* Material supplied *
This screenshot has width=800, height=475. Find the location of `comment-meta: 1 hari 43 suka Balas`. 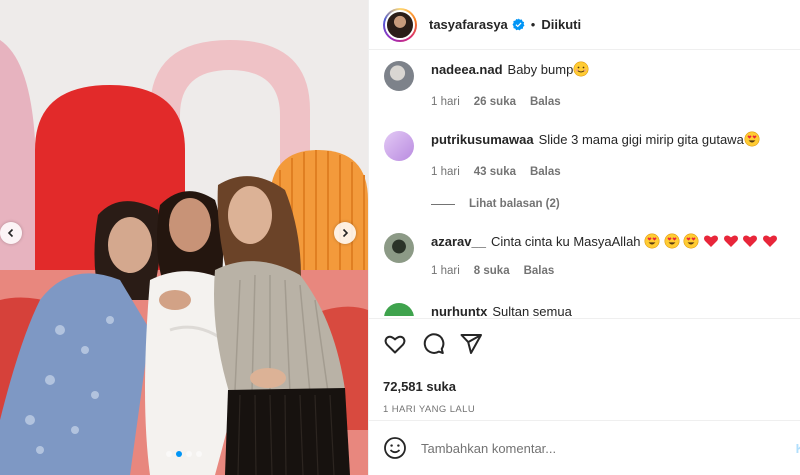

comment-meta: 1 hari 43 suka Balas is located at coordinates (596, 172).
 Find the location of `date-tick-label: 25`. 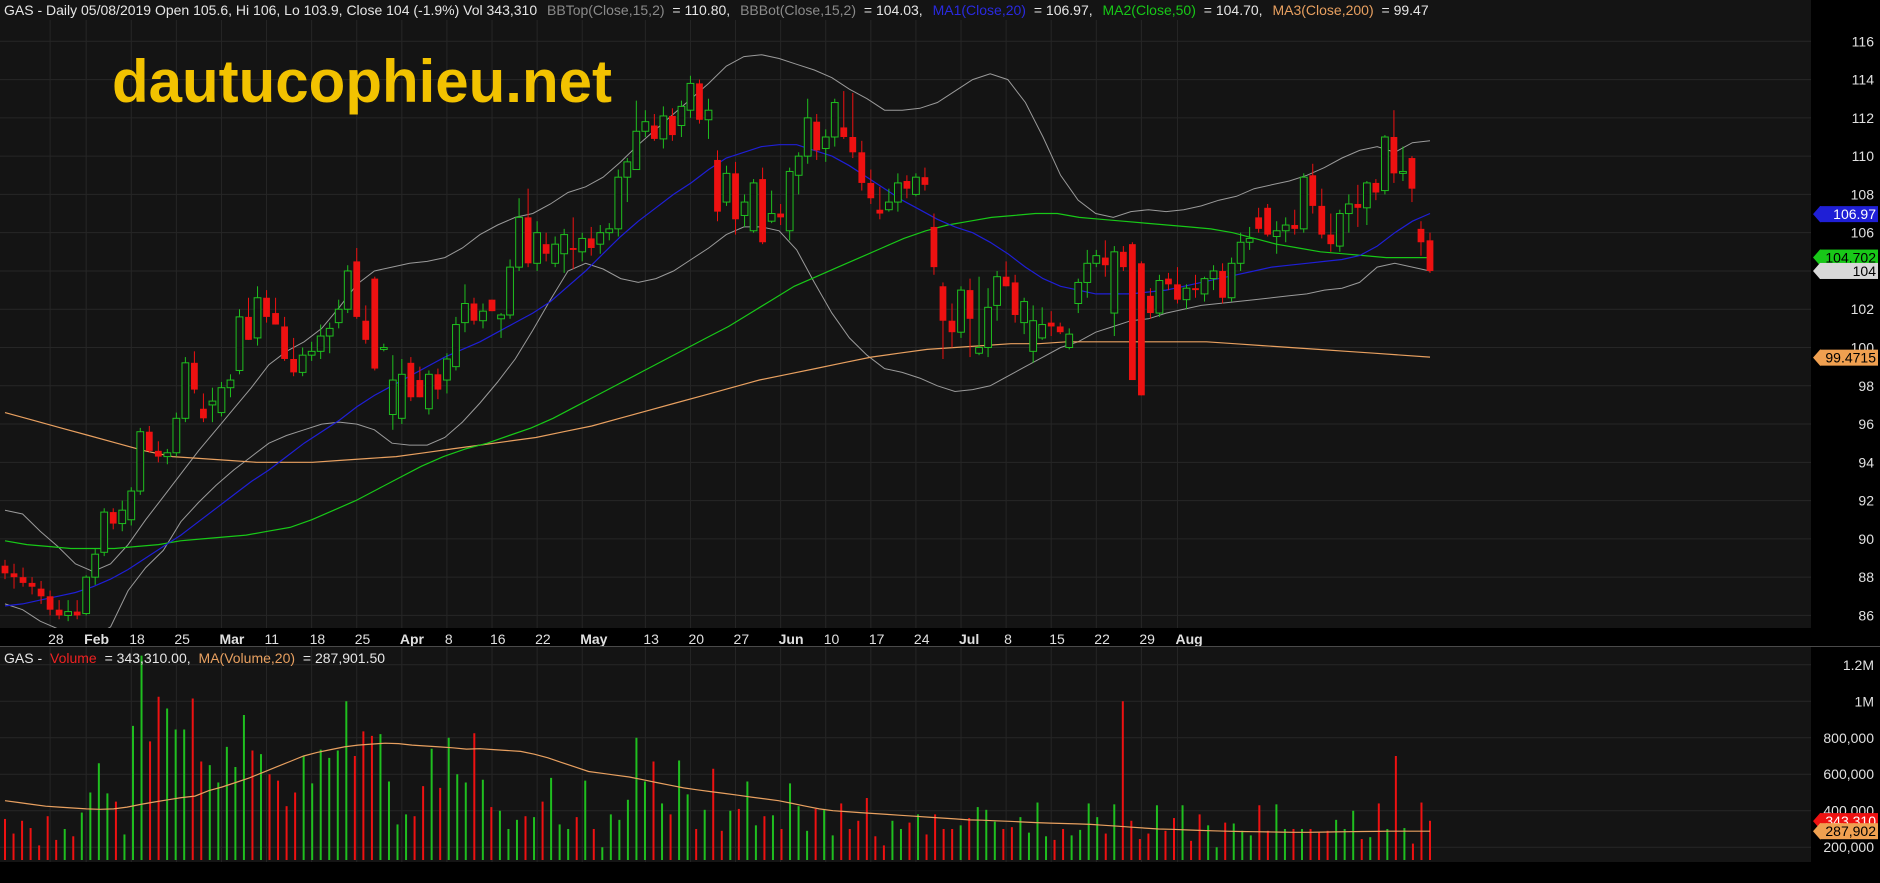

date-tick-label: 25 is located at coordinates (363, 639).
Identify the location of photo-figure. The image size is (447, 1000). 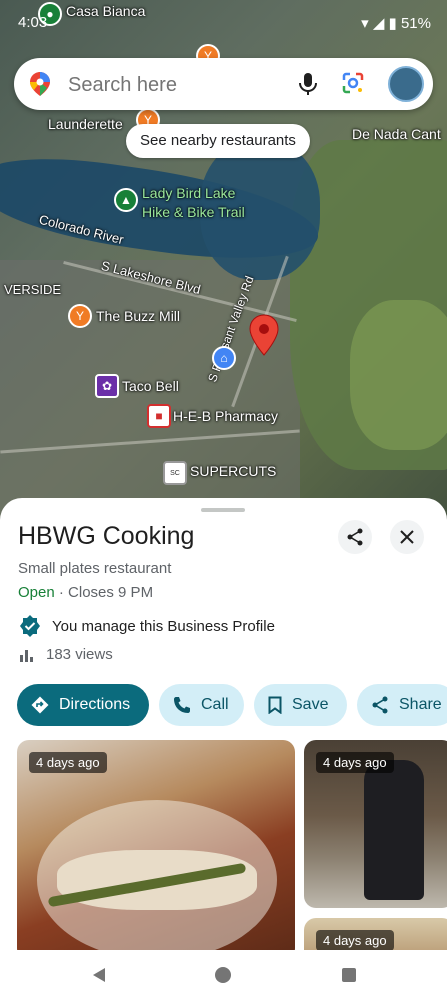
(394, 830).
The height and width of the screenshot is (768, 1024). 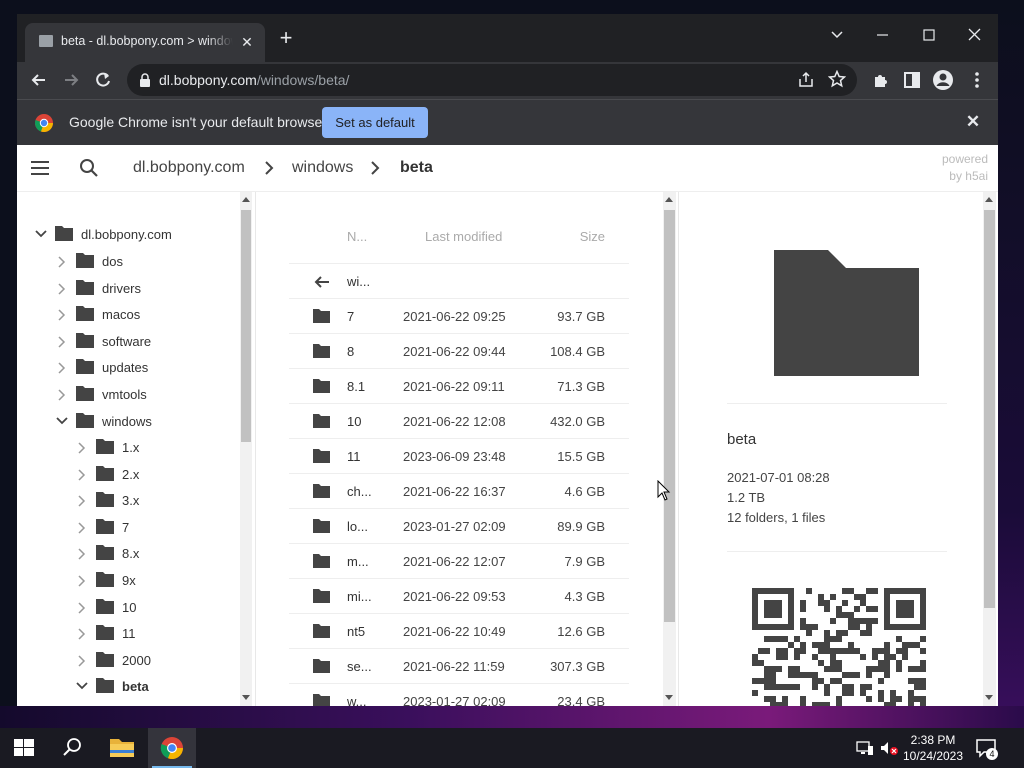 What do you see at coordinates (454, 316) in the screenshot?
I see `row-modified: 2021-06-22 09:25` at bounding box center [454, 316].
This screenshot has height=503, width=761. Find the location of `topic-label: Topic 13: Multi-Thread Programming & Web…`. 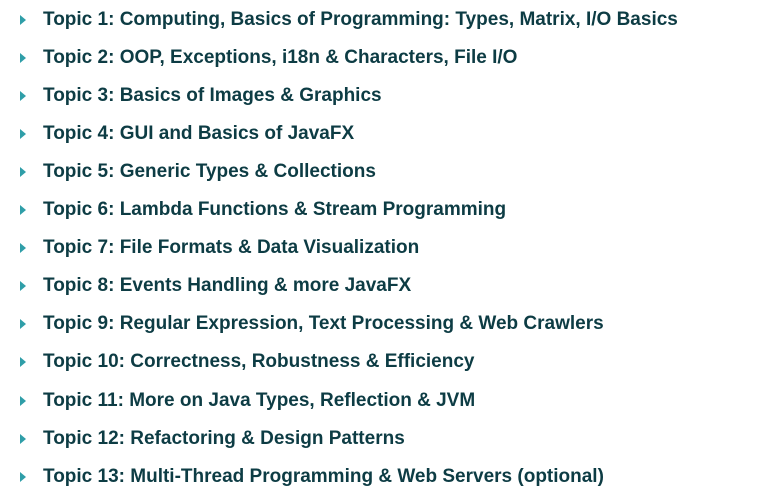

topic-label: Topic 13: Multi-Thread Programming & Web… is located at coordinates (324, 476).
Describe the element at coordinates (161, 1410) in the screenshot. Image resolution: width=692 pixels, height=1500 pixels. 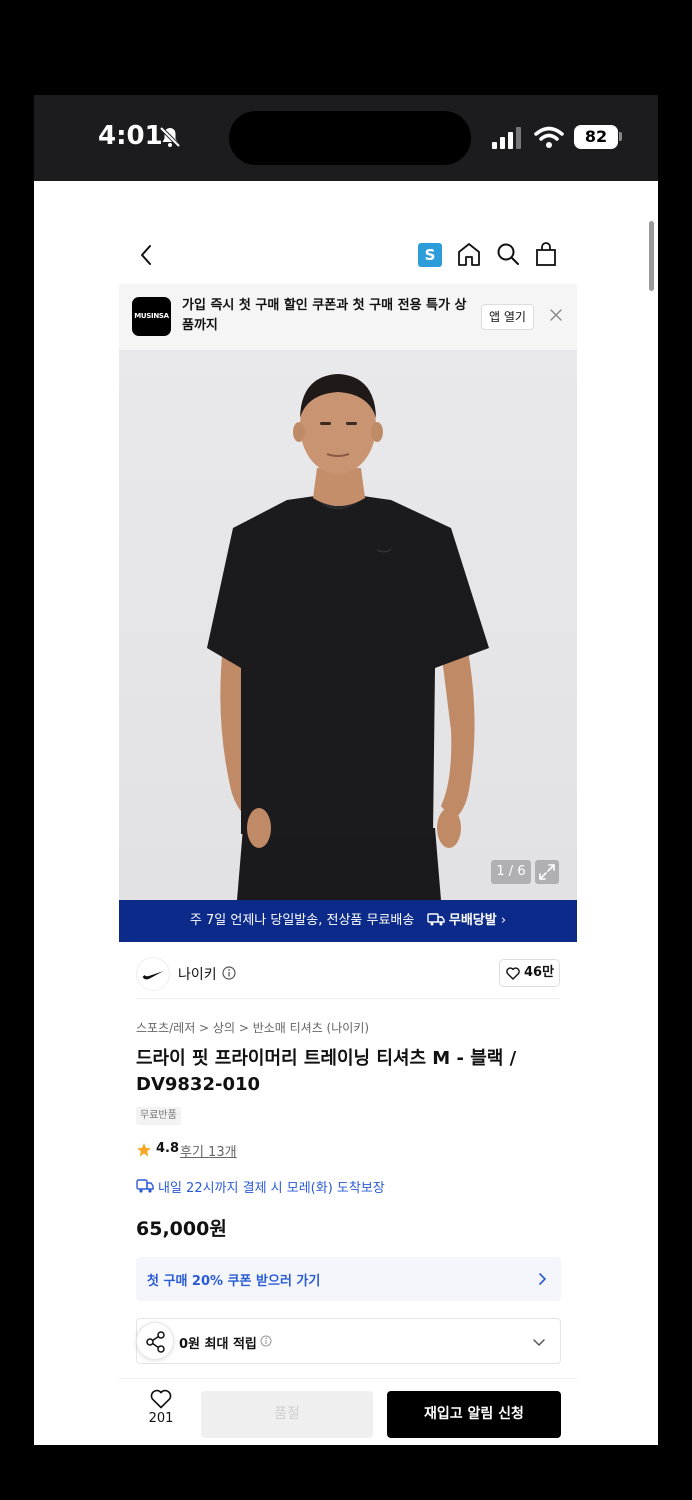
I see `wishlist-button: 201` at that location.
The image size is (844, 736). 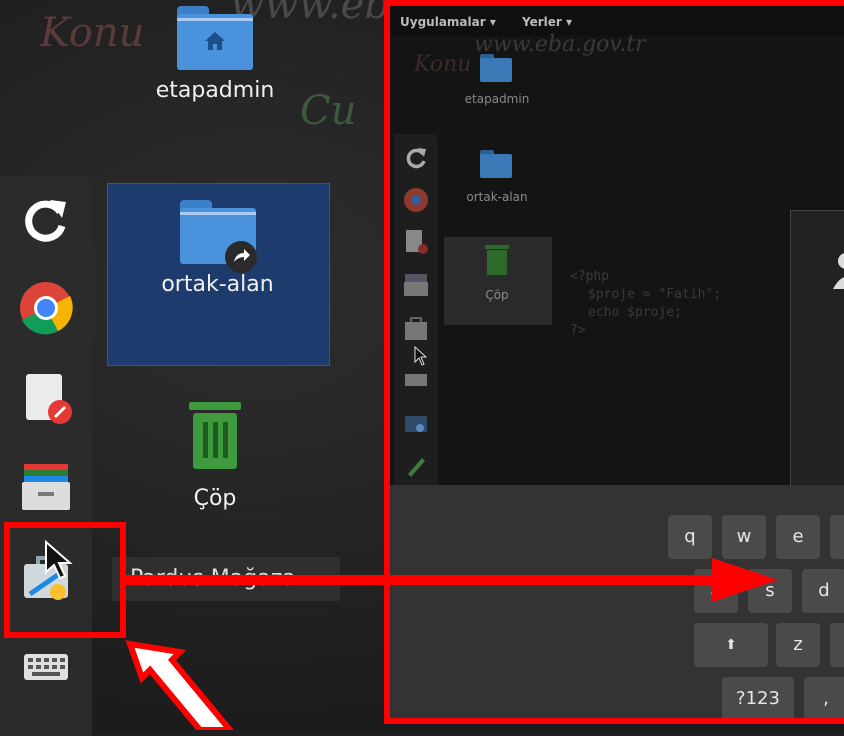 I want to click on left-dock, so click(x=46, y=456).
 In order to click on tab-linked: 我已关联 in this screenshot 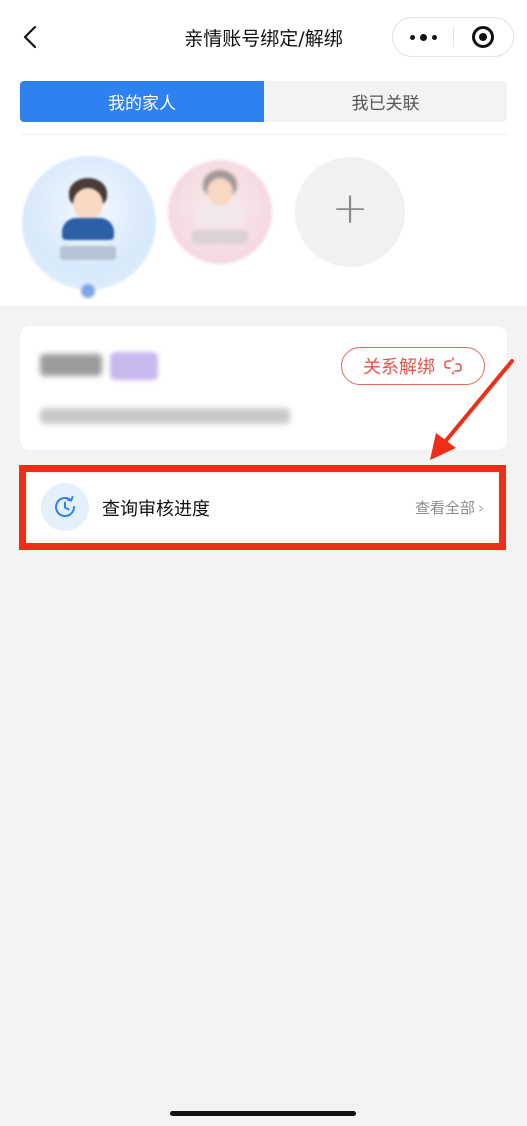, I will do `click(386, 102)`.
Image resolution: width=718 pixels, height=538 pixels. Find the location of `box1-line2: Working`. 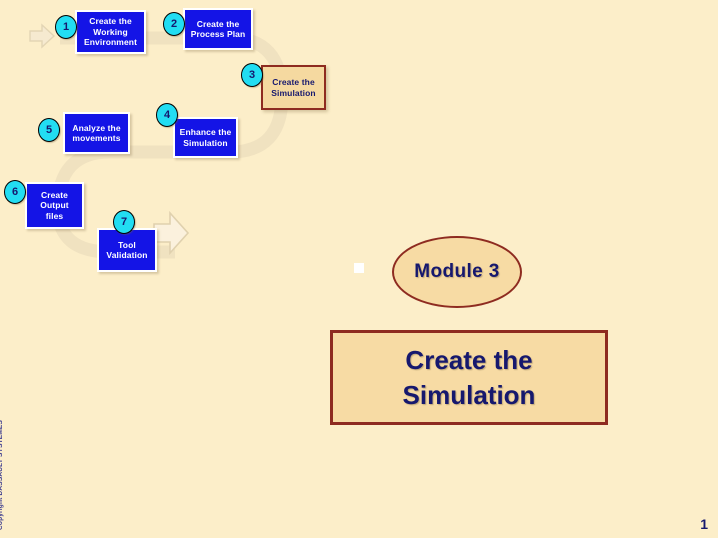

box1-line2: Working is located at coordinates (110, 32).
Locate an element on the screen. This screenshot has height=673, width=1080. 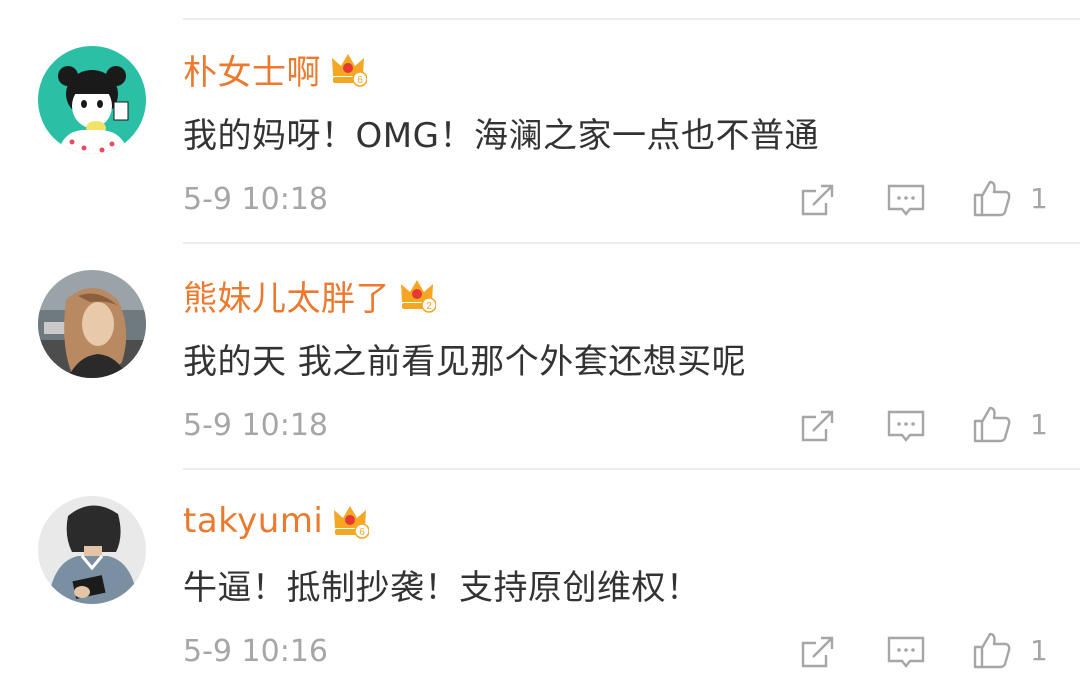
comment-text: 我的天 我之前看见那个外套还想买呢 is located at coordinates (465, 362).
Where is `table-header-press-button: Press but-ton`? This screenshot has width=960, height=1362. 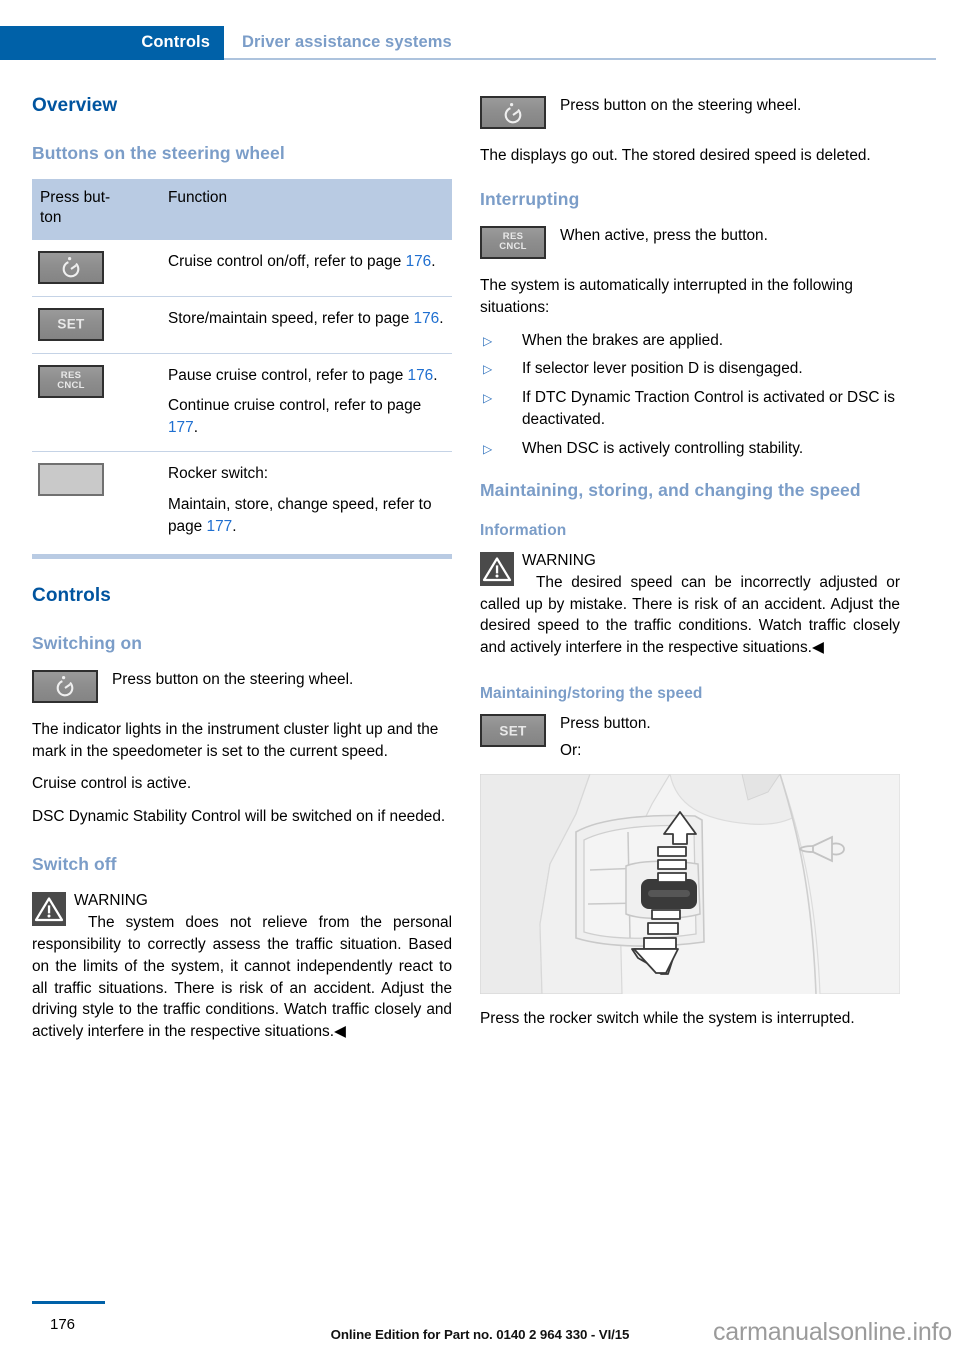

* What the task requires *
Please switch "screenshot" to "image" in the data, starting with its first line and going on through the line with "comment-meta: 1 hari 43 suka Balas is", and give those lines back with nothing else changed. Leave the pictures out of your answer.

* Response to the task *
This image has width=800, height=475. Find the location of `comment-meta: 1 hari 43 suka Balas`. 

comment-meta: 1 hari 43 suka Balas is located at coordinates (596, 172).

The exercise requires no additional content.